Open GXY2017 opened 3 years ago
I have the same issue, this seems to come from the usage of "-1" as default filling value when the dtype is object and the array is numpy:
import pyitlib.discrete_random_variable as drv
import numpy as np
drv.entropy_conditional(np.array([['A', 'B', 'R'], ['A', 'B', 'A']]))
yields
File "C:\Miniconda3\envs\tools_py37\lib\site-packages\pyitlib\discrete_random_variable.py", line 3495, in entropy_conditional
fill_value_Alphabet_Y))
File "C:\Miniconda3\envs\tools_py37\lib\site-packages\pyitlib\discrete_random_variable.py", line 4689, in _map_observations_to_integers
Fill_values = [L.transform(np.atleast_1d(f)) for f in Fill_values]
File "C:\Miniconda3\envs\tools_py37\lib\site-packages\pyitlib\discrete_random_variable.py", line 4689, in <listcomp>
Fill_values = [L.transform(np.atleast_1d(f)) for f in Fill_values]
File "C:\Miniconda3\envs\tools_py37\lib\site-packages\sklearn\preprocessing\_label.py", line 277, in transform
_, y = _encode(y, uniques=self.classes_, encode=True)
File "C:\Miniconda3\envs\tools_py37\lib\site-packages\sklearn\preprocessing\_label.py", line 122, in _encode
check_unknown=check_unknown)
File "C:\Miniconda3\envs\tools_py37\lib\site-packages\sklearn\preprocessing\_label.py", line 51, in _encode_numpy
% str(diff))
ValueError: y contains previously unseen labels: [-1]

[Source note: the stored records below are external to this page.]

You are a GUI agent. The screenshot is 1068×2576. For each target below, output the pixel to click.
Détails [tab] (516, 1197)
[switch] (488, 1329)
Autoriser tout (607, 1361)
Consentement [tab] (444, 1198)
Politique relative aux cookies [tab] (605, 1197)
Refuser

However when I specify a different filling value I get other problems
drv.entropy_conditional(np.array([['A', 'B', 'R'], ['A', 'B', 'A']]), fill_value='na')
yields
File "<ipython-input-7-f3179c2d30c8>", line 1, in <module>
drv.entropy_conditional(np.array([['A', 'B', 'R'], ['A', 'B', 'A']]), fill_value='na')

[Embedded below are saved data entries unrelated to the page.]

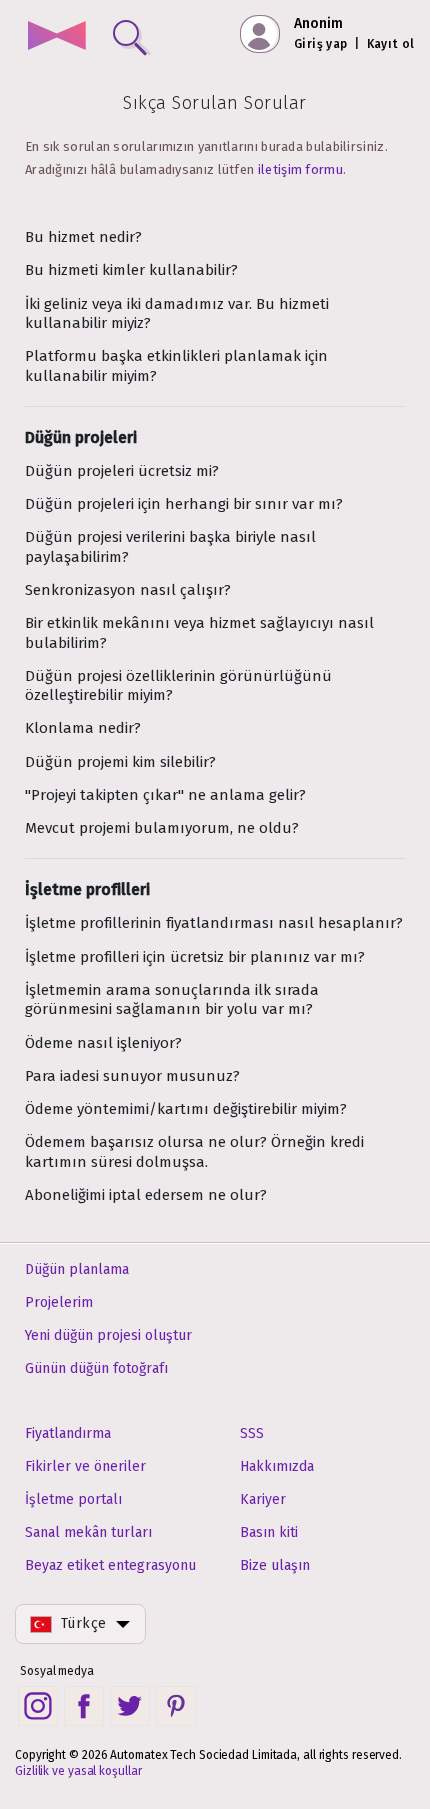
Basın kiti (269, 1532)
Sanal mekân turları (88, 1532)
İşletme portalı (73, 1499)
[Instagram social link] (38, 1706)
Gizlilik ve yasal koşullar (78, 1771)
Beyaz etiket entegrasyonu (110, 1565)
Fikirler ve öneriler (85, 1466)
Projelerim (59, 1302)
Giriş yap (321, 44)
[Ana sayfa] (56, 37)
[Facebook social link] (84, 1706)
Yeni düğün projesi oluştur (108, 1335)
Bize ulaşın (275, 1565)
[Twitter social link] (130, 1706)
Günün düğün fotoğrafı (96, 1368)
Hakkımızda (277, 1466)
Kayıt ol (391, 44)
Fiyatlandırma (68, 1433)
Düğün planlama (77, 1269)
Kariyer (263, 1499)
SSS (252, 1433)
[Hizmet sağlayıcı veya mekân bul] (126, 33)
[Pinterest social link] (176, 1706)
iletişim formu (300, 169)
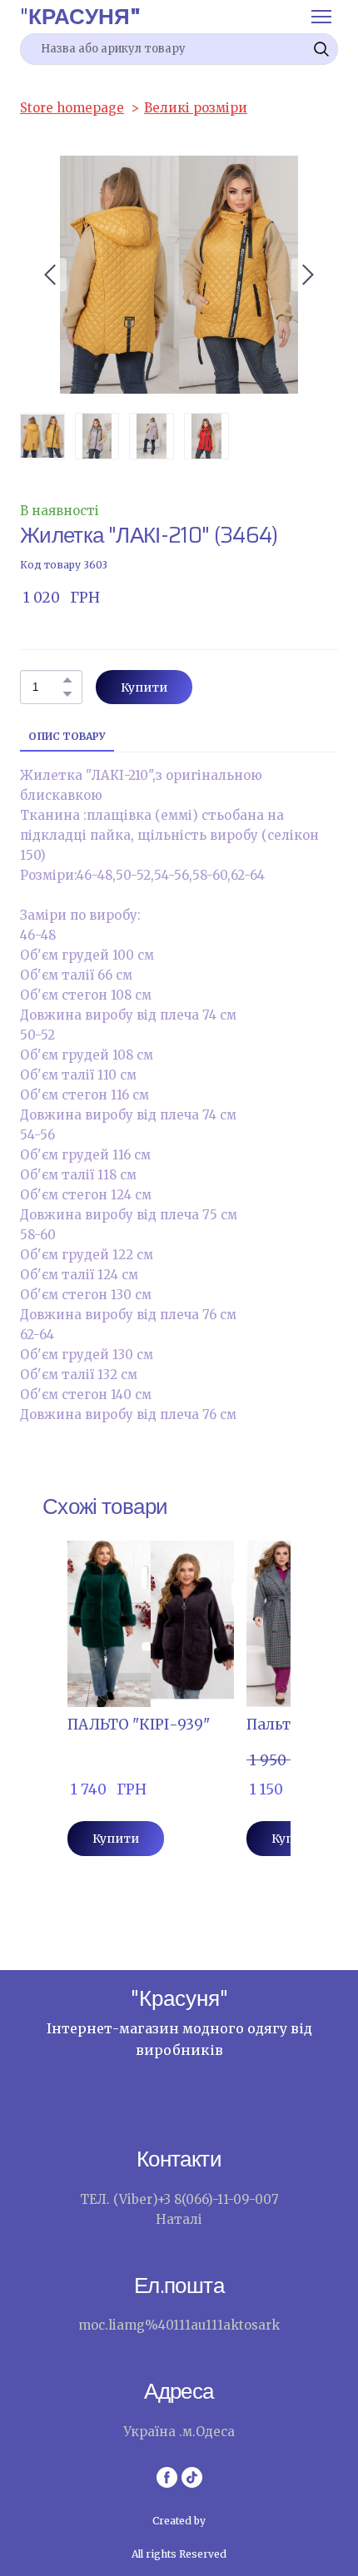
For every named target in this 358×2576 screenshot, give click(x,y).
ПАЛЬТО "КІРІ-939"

File "C:\Miniconda3\envs\tools_py37\lib\site-packages\pyitlib\discrete_random_variable.py", line 3495, in entropy_conditional
fill_value_Alphabet_Y))
File "C:\Miniconda3\envs\tools_py37\lib\site-packages\pyitlib\discrete_random_variable.py", line 4695, in _map_observations_to_integers
assert(np.all([A.dtype == 'int' for A in Symbol_matrices]))
AssertionError
And finally using explicit maked numpy array leads to another error:
drv.entropy_conditional(np.ma.array([['A', 'B', 'R'], ['A', 'B', 'A']]))

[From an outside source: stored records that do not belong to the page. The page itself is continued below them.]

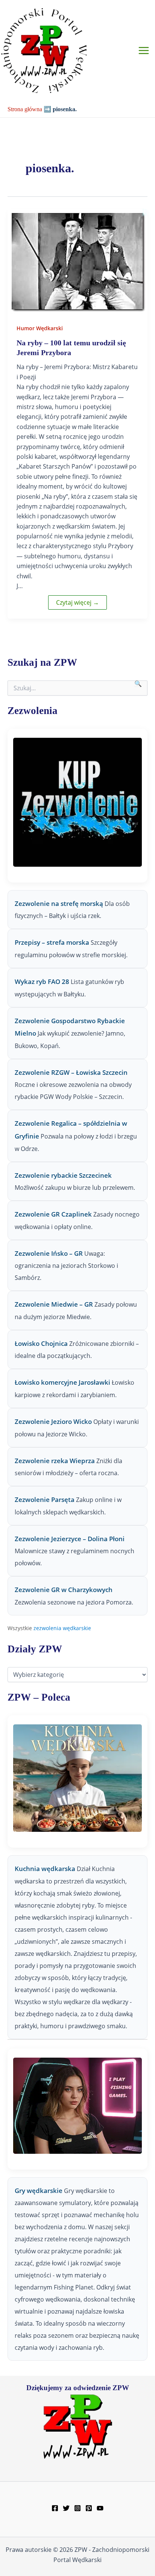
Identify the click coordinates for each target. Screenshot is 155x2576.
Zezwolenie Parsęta (44, 1499)
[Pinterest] (88, 2508)
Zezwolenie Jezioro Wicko (53, 1421)
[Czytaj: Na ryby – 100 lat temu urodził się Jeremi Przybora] (77, 261)
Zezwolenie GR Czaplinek (53, 1214)
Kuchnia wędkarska (46, 1868)
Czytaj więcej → (77, 602)
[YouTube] (100, 2508)
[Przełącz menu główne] (143, 50)
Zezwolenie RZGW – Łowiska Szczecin (71, 1072)
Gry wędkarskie (39, 2190)
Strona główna (25, 109)
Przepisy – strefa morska (52, 942)
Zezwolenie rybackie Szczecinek (63, 1175)
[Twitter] (66, 2508)
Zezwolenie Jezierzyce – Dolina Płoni (70, 1538)
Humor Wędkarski (40, 328)
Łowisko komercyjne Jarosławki (62, 1382)
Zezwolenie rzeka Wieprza (55, 1460)
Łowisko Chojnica (41, 1343)
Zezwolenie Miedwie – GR (54, 1304)
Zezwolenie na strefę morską (59, 903)
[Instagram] (77, 2508)
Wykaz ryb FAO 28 (42, 981)
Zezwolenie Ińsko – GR (49, 1253)
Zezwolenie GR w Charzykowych (63, 1589)
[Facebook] (55, 2508)
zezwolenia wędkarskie (62, 1628)
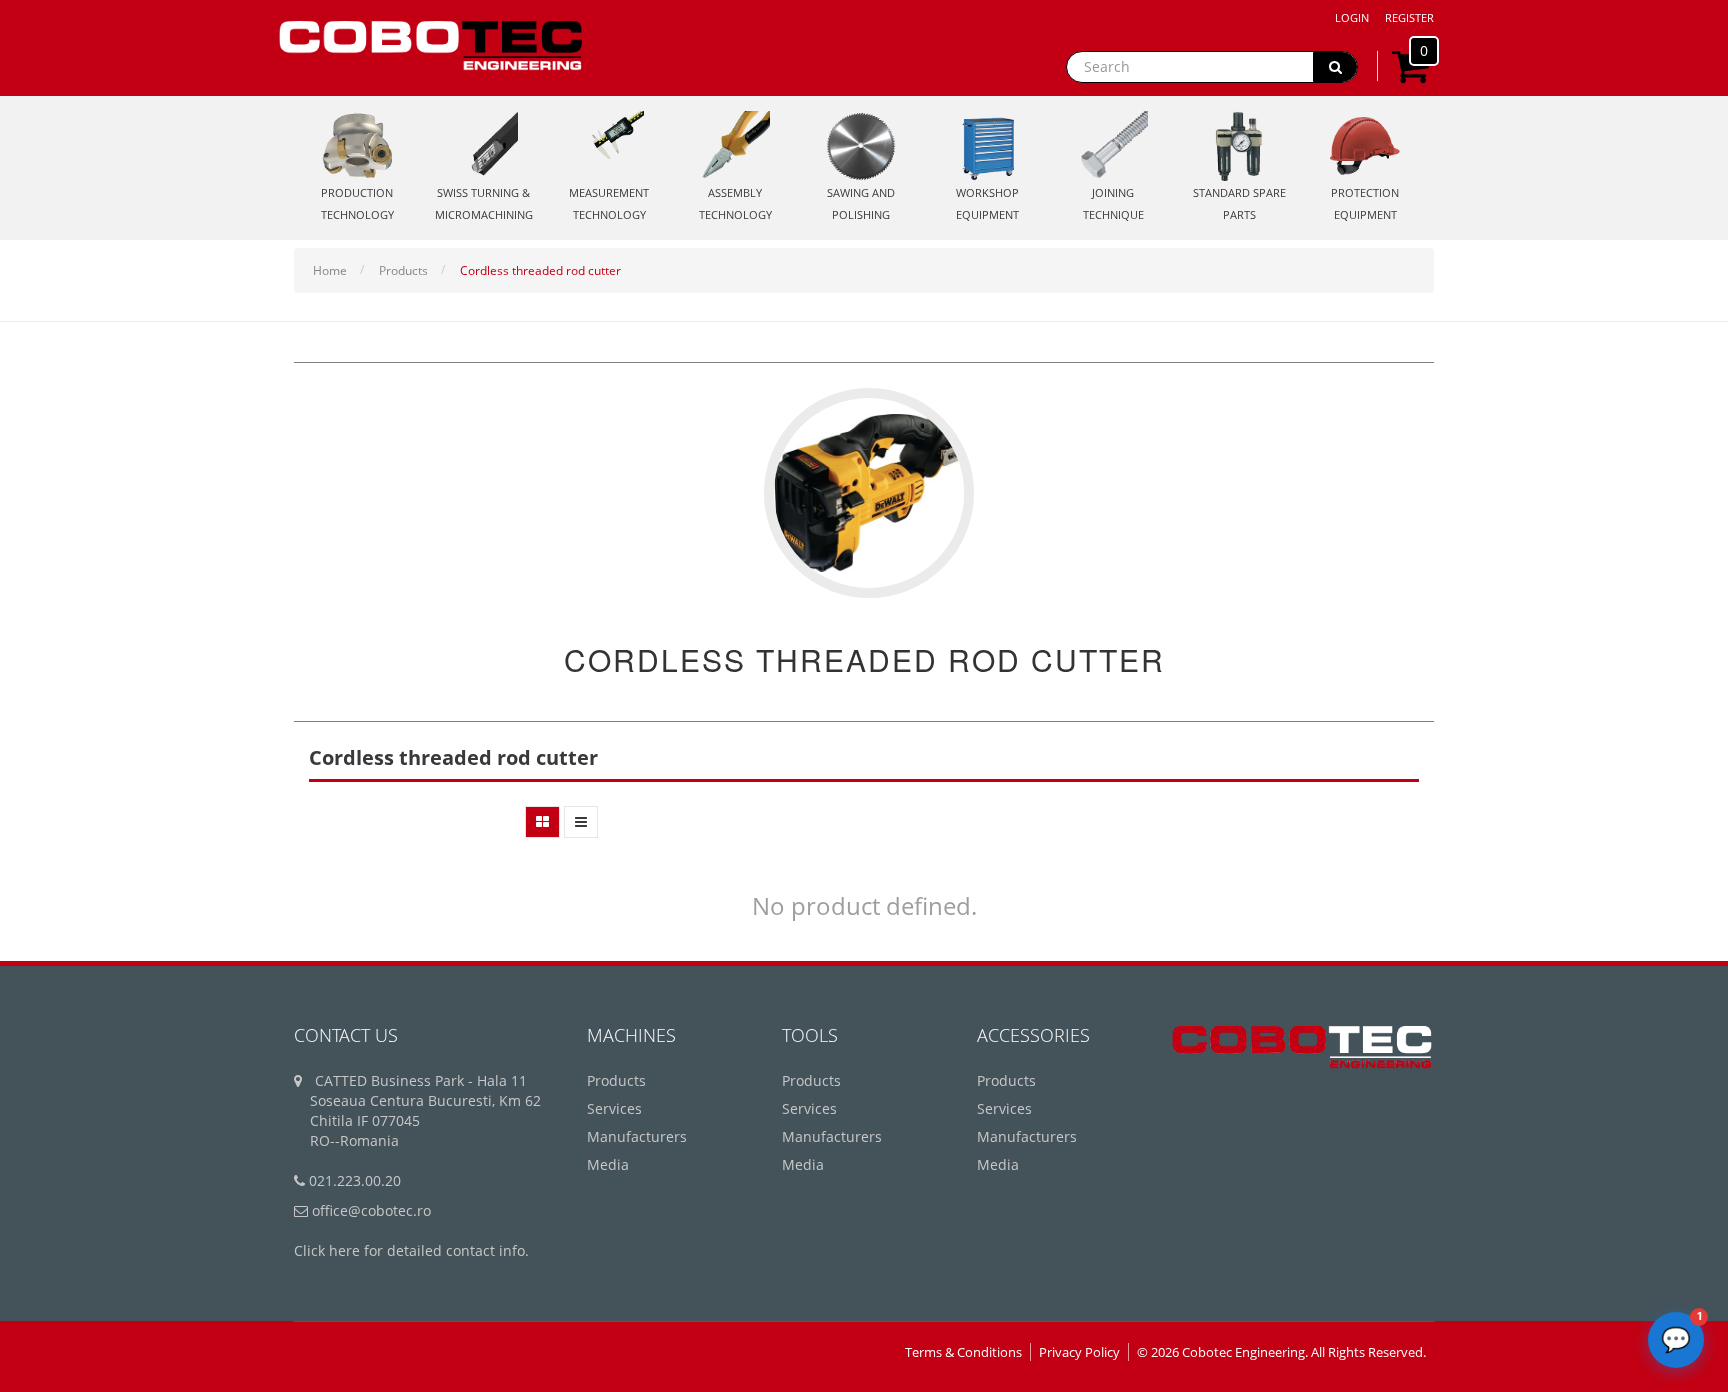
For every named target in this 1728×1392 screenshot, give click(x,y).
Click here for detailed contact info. (411, 1250)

File "<ipython-input-9-3036d1e07c6a>", line 1, in <module>
drv.entropy_conditional(np.ma.array([['A', 'B', 'R'], ['A', 'B', 'A']]))
File "C:\Miniconda3\envs\tools_py37\lib\site-packages\pyitlib\discrete_random_variable.py", line 3441, in entropy_conditional
Y, fill_value_Y = _sanitise_array_input(Y, fill_value)
File "C:\Miniconda3\envs\tools_py37\lib\site-packages\pyitlib\discrete_random_variable.py", line 4709, in _sanitise_array_input
if np.any(np.equal(X, None)) or fill_value is None:
File "C:\Miniconda3\envs\tools_py37\lib\site-packages\numpy\ma\core.py", line 3019, in __array_finalize__
self._fill_value = _check_fill_value(self._fill_value, self.dtype)
File "C:\Miniconda3\envs\tools_py37\lib\site-packages\numpy\ma\core.py", line 480, in _check_fill_value
raise TypeError(err_msg % (fill_value, ndtype))
TypeError: Cannot convert fill_value N/A to dtype bool
Python 3.7.6 | packaged by conda-forge | (default, Jan 7 2020, 21:48:41) [MSC v.1916 64 bit (AMD64)]
Before I go further, I’d like to report this error. I know this lib is not for python 3.
I tried this simple example, then got the error in title. drv.entropy(['e', 'f', 'g', 't'], base = np.exp(1)) I suspect the error comes from scipy.transform, it requires fit first then transform().
see this link: https://scikit-learn.org/stable/modules/generated/sklearn.preprocessing.LabelEncoder.html
Update: problem in the _map_observations_to_integers(), everything needs mask, fill_value will trigger errors.